Have you been disappointed or heartened by the way your films have been received?
I’ve been very happy that I have a lot of smart people around me, and I’m happy to go on this tour in America, and I’m happy to interact with audiences. People are always asking me for solutions. I don’t know what solutions are, but I know that solutions are out there. We have to ask ourselves the right questions and then come up with lots more answers, you know? As a filmmaker, you can only give the platform for questions, and it’s a fantastic thing.
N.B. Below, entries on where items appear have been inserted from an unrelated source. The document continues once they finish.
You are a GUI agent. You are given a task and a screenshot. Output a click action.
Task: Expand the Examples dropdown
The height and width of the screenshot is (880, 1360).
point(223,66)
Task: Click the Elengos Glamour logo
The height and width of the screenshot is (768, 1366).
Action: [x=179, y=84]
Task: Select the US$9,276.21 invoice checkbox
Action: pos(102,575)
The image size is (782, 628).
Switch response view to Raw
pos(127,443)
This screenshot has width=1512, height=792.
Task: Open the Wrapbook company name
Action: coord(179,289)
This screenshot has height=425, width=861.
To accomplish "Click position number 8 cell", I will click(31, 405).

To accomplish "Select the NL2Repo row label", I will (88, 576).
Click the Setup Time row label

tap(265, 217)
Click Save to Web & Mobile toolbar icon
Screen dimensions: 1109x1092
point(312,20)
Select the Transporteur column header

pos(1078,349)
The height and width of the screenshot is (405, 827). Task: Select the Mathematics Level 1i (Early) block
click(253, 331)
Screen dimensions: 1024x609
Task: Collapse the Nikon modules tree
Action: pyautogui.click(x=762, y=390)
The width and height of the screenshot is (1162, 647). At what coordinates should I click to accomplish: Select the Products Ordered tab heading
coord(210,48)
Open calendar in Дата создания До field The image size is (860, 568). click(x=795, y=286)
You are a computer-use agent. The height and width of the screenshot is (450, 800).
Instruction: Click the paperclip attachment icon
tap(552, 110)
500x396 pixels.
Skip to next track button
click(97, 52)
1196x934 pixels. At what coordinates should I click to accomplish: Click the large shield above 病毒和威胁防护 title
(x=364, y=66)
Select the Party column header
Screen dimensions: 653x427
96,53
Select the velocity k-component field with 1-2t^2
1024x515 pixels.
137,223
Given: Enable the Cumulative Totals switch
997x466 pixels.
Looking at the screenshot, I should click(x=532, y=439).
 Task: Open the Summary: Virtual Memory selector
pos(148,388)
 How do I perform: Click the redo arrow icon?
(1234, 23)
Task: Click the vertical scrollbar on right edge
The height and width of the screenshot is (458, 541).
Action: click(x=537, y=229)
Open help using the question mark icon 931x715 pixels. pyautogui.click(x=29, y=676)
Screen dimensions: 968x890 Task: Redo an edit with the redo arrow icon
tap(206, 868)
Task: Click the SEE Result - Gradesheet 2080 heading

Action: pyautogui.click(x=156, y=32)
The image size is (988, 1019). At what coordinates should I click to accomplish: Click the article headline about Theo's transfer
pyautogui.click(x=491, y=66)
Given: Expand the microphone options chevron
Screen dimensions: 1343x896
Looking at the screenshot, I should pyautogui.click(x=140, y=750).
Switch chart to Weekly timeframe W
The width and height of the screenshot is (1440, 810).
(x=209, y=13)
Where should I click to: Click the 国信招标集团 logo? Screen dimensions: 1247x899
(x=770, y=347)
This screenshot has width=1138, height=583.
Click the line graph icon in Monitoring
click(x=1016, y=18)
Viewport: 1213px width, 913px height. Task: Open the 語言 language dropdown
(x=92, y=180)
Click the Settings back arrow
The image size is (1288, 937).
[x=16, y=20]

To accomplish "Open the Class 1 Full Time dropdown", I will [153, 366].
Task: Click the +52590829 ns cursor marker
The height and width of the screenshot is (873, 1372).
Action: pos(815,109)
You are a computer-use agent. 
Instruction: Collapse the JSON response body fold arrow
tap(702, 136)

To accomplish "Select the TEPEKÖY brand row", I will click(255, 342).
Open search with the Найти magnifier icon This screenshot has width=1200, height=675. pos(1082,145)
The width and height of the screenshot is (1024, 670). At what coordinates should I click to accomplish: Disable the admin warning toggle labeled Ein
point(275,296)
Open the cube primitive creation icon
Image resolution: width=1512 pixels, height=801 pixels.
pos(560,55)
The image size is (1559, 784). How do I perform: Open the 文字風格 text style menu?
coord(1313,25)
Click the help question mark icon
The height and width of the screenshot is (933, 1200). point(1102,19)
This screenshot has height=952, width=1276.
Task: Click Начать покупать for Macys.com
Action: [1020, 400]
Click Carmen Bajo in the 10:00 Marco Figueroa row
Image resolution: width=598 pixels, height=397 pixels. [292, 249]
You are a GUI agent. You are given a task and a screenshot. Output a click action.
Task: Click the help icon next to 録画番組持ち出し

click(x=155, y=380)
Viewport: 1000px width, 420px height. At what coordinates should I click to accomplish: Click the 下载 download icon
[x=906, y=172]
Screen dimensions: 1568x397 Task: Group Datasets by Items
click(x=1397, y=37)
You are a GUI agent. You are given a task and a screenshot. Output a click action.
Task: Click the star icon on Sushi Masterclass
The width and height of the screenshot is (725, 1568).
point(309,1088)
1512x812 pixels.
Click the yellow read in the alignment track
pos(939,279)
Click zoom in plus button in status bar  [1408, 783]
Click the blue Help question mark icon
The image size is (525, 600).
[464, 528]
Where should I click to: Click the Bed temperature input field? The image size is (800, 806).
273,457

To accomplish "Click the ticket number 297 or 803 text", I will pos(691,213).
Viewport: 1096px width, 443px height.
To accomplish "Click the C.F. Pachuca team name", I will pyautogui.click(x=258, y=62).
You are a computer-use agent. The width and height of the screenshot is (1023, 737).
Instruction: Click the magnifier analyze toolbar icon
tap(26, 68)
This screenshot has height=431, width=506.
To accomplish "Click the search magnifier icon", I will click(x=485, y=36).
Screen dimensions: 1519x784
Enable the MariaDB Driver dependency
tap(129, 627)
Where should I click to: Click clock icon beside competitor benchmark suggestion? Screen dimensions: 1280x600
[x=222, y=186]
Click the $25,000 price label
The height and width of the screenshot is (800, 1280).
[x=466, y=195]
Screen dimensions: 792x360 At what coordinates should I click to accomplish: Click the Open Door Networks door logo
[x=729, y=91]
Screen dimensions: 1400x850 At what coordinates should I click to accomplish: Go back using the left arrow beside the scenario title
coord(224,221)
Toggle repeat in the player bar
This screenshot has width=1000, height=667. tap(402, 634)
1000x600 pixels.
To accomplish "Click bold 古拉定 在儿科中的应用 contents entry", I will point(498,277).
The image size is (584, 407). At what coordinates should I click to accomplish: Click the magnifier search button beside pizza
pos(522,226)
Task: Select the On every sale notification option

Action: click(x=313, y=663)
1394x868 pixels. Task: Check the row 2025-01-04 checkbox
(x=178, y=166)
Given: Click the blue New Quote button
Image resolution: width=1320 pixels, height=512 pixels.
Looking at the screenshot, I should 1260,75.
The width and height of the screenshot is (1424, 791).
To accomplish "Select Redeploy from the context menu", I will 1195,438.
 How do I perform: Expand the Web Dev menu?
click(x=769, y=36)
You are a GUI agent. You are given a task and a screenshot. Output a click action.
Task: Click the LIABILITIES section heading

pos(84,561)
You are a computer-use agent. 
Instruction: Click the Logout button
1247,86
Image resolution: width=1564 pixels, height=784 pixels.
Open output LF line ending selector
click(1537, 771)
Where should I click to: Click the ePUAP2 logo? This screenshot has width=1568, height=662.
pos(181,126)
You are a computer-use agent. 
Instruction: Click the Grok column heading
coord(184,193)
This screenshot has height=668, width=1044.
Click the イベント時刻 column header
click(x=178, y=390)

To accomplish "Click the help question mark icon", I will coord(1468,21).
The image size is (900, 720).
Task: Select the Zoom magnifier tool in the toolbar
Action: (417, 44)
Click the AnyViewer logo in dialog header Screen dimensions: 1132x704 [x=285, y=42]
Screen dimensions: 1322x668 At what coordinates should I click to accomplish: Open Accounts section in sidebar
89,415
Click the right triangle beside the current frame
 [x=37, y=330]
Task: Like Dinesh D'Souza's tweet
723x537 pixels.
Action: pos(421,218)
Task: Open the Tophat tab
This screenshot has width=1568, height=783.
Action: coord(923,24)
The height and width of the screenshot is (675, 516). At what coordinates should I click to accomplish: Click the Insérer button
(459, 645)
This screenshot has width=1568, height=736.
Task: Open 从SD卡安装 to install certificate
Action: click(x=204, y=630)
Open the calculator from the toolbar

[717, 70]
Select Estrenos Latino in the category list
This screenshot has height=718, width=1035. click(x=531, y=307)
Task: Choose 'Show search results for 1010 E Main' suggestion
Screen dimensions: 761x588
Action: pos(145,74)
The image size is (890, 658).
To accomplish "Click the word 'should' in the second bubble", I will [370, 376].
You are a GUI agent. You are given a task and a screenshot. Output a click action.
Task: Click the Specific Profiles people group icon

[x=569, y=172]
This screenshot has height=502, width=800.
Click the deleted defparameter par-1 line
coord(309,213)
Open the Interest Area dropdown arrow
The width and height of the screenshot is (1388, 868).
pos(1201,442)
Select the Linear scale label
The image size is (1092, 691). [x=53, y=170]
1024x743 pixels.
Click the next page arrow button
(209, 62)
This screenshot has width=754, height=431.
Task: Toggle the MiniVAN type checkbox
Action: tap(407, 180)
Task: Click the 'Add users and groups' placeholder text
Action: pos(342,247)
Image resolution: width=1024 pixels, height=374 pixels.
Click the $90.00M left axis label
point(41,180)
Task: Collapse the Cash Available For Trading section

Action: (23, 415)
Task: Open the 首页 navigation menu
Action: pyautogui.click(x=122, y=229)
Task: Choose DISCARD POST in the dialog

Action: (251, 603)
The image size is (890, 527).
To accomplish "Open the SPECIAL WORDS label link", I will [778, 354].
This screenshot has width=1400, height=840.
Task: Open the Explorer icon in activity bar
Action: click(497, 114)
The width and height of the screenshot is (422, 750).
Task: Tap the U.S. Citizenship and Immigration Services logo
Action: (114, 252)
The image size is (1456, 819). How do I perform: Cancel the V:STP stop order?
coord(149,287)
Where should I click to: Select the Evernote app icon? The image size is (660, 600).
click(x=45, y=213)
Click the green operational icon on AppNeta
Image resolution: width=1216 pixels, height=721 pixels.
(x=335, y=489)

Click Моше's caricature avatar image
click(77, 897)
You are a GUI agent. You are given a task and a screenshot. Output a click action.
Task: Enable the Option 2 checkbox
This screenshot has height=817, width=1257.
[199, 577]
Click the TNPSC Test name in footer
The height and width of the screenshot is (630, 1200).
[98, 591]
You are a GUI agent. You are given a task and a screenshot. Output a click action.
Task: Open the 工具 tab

It’s like in any family, I guess, or relationship: You have these moments when you have to lay down what’s going on and examine it. I think we’re at a good point in history for doing that. The world can go one way or the other, but the problems are very abstract, you know? Global warming is very abstract. In our inner souls, we think, “ok, warming is not bad. It’s good to be warm,” so it doesn’t really kick in that it is actually a disaster. What I see is that people can work with metaphors and images and poetry. They are vital for us. We are overflowing with information, but it is a kind of information that doesn’t make us smarter. It makes us full of facts and figures but it doesn’t give us a clue about what to do. It’s not interesting to hear how many million people died in some natural disaster, because you cannot picture that. But it’s interesting to find the background of one of these survivors and show it in a film. Then you can kind of extract the rest from there.